> [WHAT YOU HAVE TO DO]
After finding the line with "Expand the State tree plus icon" in the entries below, retype exactly each line from there through the line with "Instruction: Click the", including that final line.

(Beginning of DATASET EXCERPTS)

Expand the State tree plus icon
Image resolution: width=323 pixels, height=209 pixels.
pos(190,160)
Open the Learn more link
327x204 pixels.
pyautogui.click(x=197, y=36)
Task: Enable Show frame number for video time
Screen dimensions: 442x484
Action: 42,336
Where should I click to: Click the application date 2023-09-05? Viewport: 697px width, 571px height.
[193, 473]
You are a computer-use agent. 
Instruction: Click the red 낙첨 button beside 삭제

(End of DATASET EXCERPTS)
(Beginning of DATASET EXCERPTS)

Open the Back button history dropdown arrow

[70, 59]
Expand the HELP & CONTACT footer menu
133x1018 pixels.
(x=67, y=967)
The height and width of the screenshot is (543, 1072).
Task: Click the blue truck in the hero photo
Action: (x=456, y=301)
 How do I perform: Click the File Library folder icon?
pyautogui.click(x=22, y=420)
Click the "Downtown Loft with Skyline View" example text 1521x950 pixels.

(End of DATASET EXCERPTS)
(Beginning of DATASET EXCERPTS)

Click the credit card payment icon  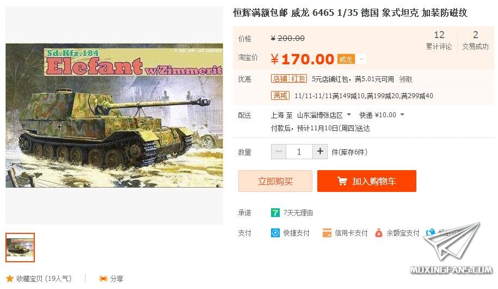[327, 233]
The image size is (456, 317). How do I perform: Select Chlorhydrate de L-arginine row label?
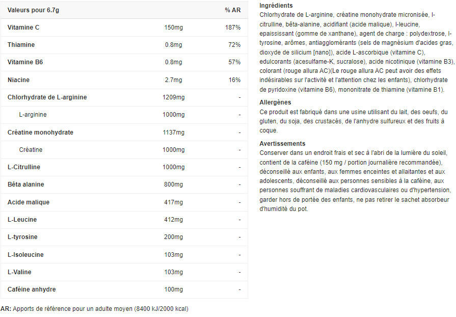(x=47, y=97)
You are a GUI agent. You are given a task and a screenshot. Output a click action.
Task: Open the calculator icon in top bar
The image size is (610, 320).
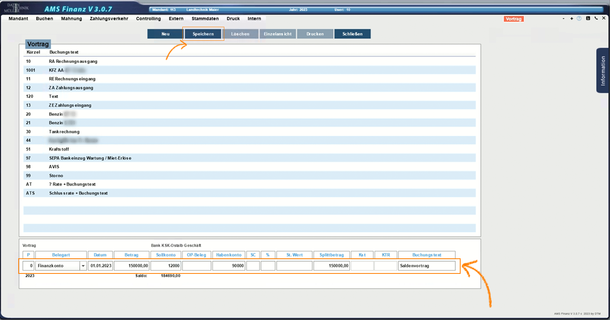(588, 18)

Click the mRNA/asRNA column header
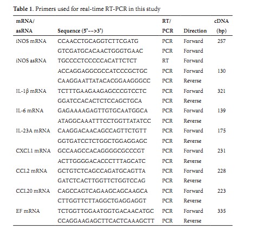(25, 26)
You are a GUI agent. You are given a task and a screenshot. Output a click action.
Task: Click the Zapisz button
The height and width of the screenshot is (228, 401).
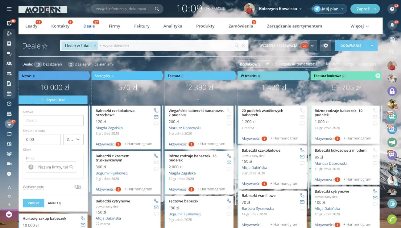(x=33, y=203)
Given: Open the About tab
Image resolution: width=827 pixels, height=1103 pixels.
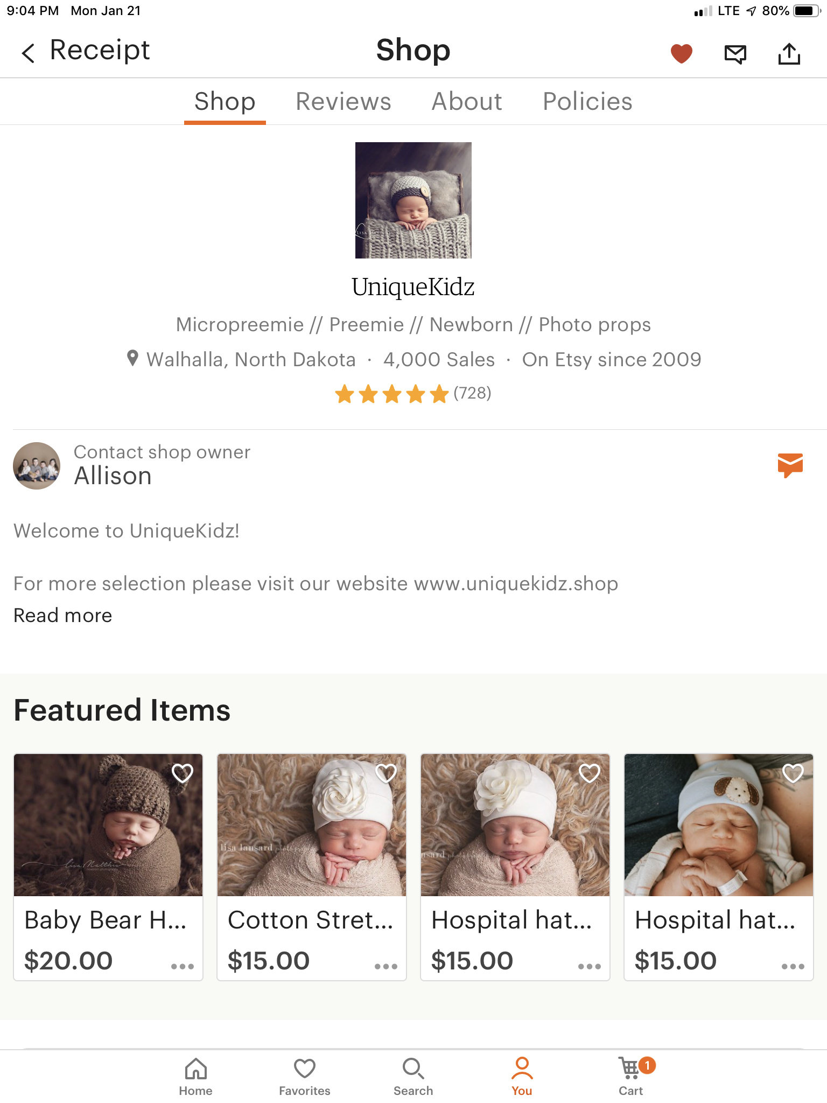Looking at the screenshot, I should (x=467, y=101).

(End of DATASET EXCERPTS)

> [EXERCISE SOLUTION]
Expand the State tree plus icon
Image resolution: width=323 pixels, height=209 pixels.
pos(190,160)
Open the Learn more link
327x204 pixels.
pyautogui.click(x=197, y=36)
Task: Enable Show frame number for video time
Screen dimensions: 442x484
Action: 42,336
Where should I click to: Click the application date 2023-09-05? Viewport: 697px width, 571px height.
[193, 473]
You are a computer-use agent. 
Instruction: Click the red 낙첨 button beside 삭제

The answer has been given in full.